Automakers have also opposed a nationwide mandate, preferring auto policies aligned with the United States. The Trump administration has been busy trying to roll back Obama-era emissions rules, and has received some help in the form of a lobbying campaign backed by the oil industry.
“If we don’t align with the U.S. then there’s going to need to be a lot more flexibility for the industry in Canada to try and meet different, and potentially more stringent targets,” said Adams.
National EV rebates seen as 'powerful signal'
Prime Minister Justin Trudeau has the option of making some additional moves in the upcoming federal budget, which the Liberals will campaign on for the election next fall. The government has yet to spell out how it will spend the 10 per cent of the fuel charge it is setting aside for non-profits, municipalities and others, for example.

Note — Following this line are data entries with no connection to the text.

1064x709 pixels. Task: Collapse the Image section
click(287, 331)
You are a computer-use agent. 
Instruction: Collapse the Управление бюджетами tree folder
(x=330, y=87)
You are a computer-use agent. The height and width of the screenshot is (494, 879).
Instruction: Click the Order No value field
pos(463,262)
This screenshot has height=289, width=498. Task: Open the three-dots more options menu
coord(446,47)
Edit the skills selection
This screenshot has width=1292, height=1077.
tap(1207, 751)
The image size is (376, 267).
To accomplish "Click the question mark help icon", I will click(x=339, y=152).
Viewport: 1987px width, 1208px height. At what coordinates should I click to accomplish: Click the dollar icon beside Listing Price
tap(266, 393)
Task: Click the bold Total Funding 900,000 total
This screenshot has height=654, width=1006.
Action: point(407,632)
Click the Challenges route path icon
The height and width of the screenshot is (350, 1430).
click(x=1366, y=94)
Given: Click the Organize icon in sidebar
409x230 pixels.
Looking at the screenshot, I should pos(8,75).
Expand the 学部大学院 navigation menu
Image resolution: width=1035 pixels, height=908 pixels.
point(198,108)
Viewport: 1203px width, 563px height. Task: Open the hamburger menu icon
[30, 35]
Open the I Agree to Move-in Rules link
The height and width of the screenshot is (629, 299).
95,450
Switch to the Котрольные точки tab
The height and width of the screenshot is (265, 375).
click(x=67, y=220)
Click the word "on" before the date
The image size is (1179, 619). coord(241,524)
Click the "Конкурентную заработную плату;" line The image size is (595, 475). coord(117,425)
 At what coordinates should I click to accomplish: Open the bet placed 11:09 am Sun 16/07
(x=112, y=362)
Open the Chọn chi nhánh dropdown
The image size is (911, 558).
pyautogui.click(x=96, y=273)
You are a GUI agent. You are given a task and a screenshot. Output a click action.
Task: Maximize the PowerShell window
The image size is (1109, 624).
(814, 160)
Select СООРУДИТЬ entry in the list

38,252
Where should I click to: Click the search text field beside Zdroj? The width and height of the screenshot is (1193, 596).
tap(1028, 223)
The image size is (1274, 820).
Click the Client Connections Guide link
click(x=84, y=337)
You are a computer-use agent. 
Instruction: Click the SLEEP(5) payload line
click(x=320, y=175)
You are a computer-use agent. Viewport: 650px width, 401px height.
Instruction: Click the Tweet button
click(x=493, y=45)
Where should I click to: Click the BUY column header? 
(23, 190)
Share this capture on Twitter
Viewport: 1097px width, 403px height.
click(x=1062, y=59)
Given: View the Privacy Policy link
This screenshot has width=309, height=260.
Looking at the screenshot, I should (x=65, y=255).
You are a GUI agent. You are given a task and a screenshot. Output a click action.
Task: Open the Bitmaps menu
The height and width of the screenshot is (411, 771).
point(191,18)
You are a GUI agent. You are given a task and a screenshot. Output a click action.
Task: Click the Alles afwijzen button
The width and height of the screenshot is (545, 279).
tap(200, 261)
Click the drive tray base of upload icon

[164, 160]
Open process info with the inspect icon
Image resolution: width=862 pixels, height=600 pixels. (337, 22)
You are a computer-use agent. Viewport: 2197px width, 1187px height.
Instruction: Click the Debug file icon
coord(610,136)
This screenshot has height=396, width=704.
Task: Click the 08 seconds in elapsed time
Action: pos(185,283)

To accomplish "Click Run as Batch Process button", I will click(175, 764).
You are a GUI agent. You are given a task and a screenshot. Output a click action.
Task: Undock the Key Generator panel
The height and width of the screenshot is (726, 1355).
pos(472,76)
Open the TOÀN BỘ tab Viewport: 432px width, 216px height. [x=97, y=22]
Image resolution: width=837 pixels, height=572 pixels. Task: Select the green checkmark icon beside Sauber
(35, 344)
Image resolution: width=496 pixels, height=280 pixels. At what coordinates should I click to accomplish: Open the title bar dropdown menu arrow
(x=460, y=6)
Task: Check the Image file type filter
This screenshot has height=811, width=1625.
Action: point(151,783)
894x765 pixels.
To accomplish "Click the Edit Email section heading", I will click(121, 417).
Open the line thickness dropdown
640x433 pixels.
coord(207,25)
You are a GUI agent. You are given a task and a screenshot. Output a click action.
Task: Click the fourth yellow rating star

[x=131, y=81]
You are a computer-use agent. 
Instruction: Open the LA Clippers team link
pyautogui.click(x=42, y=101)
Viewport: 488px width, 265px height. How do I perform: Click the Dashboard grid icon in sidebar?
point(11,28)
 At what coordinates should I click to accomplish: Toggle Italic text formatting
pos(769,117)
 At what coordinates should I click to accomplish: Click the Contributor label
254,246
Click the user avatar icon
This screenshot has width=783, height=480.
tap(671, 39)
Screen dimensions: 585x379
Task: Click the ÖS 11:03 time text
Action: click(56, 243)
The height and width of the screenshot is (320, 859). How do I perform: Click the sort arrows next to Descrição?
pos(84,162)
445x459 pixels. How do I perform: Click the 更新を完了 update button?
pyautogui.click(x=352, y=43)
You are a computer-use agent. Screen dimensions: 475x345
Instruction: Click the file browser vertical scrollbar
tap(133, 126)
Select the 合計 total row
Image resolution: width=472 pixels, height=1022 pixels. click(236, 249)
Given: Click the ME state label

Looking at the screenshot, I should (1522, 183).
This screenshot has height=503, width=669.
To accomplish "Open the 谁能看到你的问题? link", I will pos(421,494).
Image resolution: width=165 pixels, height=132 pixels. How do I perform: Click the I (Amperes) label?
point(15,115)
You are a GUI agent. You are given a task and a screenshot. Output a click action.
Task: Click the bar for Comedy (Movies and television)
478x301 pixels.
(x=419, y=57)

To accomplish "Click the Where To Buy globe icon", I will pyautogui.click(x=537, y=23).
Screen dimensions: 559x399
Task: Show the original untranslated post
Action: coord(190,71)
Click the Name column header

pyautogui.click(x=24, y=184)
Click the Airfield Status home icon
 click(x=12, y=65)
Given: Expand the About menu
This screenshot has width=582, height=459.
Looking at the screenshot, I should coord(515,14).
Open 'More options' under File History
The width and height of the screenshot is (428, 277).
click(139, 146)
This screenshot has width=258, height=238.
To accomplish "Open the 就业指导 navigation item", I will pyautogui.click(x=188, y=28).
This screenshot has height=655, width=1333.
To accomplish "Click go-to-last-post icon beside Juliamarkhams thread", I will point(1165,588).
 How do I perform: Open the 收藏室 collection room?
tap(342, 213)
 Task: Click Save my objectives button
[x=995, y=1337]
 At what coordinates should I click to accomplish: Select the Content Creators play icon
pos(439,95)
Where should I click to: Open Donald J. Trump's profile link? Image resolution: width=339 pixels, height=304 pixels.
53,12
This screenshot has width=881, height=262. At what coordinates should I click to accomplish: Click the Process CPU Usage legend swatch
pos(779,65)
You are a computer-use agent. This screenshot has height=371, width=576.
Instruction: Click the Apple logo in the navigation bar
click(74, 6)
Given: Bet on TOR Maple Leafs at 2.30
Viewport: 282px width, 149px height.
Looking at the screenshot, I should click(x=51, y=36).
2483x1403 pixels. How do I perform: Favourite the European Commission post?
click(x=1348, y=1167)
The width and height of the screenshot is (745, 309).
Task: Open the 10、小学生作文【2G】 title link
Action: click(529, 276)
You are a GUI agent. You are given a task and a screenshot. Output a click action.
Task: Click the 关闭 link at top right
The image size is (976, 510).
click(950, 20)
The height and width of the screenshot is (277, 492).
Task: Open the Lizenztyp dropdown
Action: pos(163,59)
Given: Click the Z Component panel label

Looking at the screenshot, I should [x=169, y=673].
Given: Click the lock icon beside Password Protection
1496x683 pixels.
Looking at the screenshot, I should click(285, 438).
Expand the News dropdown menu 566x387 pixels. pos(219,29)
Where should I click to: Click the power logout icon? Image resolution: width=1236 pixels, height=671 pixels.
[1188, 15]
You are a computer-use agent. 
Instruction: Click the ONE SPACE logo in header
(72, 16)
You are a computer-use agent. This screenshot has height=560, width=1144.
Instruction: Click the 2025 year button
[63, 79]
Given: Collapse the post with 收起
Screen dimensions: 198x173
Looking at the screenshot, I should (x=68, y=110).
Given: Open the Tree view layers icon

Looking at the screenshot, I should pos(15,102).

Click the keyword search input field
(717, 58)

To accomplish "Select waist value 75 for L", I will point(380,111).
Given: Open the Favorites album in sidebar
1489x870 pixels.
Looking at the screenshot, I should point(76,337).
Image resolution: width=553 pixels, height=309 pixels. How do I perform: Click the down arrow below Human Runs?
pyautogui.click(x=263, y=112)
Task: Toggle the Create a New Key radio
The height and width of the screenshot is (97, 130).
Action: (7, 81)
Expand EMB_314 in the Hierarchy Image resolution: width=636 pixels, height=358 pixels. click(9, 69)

One option could be to provide funding to EV promotion groups to spread the word about the benefits of EVs, which are much more efficient at using the energy stored in their power source than gas-powered cars, cost less to charge than filling up at the pumps and don’t emit noxious or toxic tailpipe emissions.
Another option is a national commitment on EV rebates. Clean Energy Canada has recommended this in a pre-budget submission, saying it would "send a powerful signal.”
"During the transition period before EVs attain price parity with internal combustion engines, well-designed rebates are an important tool that should be offered coast to coast to consumers purchasing zero-emission vehicles," reads the submission by senior analyst Jeremy Moorhouse.
"This is particularly important now that Ontario has cancelled its rebates."
As Trudeau and Finance Minister Bill Morneau put the finishing touches on the federal budget, they also continue to feel the heat on EVs.
The David Suzuki Foundation, for example, launched a petition titled “Has Canada stalled on electric vehicles?” that says any effective zero-emission vehicle strategy “must include mandatory targets” for EV sales and a temporary purchase incentive program.
Editor's note: This article was updated at 7:50 p.m. ET on Jan. 18, 2019 with a new comment from the office of Canadian Transport Minister Marc Garneau.